In 1733, Urlsperger and the English Society for the Promotion of Christian Knowledge invited a group of Salzburgers to travel to the Colony of Georgia; they accepted the invitation and were then transported under various terms, such as: they would receive free passage from Rotterdam (where they would meet with Boltzius and Gronau) to Georgia; the head of every family would be given fifty acres of land in Georgia; and the Salzburgers would be guaranteed religious liberty and the rights of English citizens. At Rotterdam, Urslperger and the Salzburgers were joined by Boltzius and Gronau. Altogether they traveled to England, where they took the oath of allegiance to the British Government on January 8, 1734 in order to set sail for Georgia on the ship "Purisburg" under Captain Coram.

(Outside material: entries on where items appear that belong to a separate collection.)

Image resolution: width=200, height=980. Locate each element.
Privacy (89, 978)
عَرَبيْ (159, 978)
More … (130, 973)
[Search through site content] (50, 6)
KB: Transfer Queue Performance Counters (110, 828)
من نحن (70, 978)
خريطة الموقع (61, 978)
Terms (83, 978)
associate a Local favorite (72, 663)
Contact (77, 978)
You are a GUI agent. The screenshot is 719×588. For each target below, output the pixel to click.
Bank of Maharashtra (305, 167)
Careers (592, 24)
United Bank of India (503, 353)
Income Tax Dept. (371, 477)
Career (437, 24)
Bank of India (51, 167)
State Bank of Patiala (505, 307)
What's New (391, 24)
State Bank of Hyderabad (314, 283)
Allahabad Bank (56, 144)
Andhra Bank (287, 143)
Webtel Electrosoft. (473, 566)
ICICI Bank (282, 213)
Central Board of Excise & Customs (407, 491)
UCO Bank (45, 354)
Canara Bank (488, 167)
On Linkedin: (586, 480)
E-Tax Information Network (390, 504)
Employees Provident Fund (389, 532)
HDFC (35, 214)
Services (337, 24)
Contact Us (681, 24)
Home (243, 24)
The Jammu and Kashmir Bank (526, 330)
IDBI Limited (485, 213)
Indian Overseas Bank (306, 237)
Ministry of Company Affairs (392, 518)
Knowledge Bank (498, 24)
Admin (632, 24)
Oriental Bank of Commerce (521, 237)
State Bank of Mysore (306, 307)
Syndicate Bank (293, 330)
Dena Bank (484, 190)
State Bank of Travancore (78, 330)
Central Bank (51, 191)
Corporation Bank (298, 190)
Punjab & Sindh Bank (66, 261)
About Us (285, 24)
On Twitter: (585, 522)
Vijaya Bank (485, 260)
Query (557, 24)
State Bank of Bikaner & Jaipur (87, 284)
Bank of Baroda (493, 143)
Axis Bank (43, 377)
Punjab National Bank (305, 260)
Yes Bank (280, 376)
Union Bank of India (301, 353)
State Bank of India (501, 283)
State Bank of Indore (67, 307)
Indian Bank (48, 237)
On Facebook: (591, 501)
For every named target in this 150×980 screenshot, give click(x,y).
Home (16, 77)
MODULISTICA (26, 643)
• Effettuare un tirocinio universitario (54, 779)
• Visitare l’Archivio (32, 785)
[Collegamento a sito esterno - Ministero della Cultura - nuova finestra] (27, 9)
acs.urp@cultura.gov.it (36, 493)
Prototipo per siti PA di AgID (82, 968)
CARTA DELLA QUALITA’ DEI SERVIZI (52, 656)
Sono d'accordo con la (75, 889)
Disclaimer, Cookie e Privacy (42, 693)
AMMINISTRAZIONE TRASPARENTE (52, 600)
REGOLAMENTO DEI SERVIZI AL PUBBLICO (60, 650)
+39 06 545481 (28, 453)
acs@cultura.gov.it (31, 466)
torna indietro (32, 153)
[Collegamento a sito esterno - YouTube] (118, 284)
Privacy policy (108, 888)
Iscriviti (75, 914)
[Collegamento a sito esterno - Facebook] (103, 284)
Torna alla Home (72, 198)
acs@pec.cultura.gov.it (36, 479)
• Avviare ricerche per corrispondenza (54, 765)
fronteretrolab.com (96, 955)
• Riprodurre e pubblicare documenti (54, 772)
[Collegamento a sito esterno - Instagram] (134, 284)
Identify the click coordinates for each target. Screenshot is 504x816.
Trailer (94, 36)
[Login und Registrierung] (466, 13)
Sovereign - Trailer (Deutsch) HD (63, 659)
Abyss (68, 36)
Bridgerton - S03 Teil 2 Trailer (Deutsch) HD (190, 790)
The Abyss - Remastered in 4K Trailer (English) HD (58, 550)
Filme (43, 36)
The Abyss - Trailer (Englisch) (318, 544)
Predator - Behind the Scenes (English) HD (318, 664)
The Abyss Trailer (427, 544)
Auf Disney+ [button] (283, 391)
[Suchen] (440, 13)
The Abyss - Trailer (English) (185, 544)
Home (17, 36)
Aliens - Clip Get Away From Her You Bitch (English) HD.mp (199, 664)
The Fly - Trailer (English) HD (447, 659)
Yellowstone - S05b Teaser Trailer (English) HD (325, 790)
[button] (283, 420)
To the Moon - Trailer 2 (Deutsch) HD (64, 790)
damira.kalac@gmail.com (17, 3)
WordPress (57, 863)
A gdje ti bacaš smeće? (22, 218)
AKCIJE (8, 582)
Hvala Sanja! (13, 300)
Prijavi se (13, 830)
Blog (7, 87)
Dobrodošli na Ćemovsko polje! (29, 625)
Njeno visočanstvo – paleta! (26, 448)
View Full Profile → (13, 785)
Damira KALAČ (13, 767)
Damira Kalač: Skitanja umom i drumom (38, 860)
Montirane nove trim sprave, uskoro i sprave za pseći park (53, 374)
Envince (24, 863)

A great quantity of archives that document the Salzburgers' emigration to America are available. Nevertheless, they do not seem to answer basic questions that still remain regarding their justification for their trans-Atlantic journey. The reasons for the Salzburgers to emigrate to Georgia are unclear, however, Urlsperger believed that convincing the Salzburgers of emigrating to Georgia was of the uttermost importance despite having the opportunity of following the call of the Prussian king to settle in his East Prussian or Lithuanian territories. A text that was published by an anonymous author in 1733 in Frankfurt demonstrated a balance sheet of the advantages and disadvantages of a respective emigration to Prussia or America. Although he tried to refute the arguments favoring Prussia, Urlsperger ultimately admitted that travelling to Georgia would be more dangerous and much less certain of success than the simple journey to the Prussian lands. Urlsperger concluded his apology, however, by emphasizing that religion was the main reason of their emigration to America. "If the emigrants were to desert the cross and seek only a good life, they would not be faithful pilgrims," said Urlsperger.

Urlsperger died highly honored in Augsburg at the age of 86.